◆ **Exercise**: All of the entries should be written out again exactly.

(Records drawn from a dataset)

_ _ _ _ _ _ _

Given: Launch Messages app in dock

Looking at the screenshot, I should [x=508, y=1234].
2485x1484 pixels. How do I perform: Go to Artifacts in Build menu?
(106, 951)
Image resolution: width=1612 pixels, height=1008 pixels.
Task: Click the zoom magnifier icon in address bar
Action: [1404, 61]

_ _ _ _ _ _ _

◆ **Answer for this exercise**:
Given: Launch Messages app in dock

Looking at the screenshot, I should [x=508, y=1234].
2485x1484 pixels. How do I perform: Go to Artifacts in Build menu?
(106, 951)
Image resolution: width=1612 pixels, height=1008 pixels.
Task: Click the zoom magnifier icon in address bar
Action: [1404, 61]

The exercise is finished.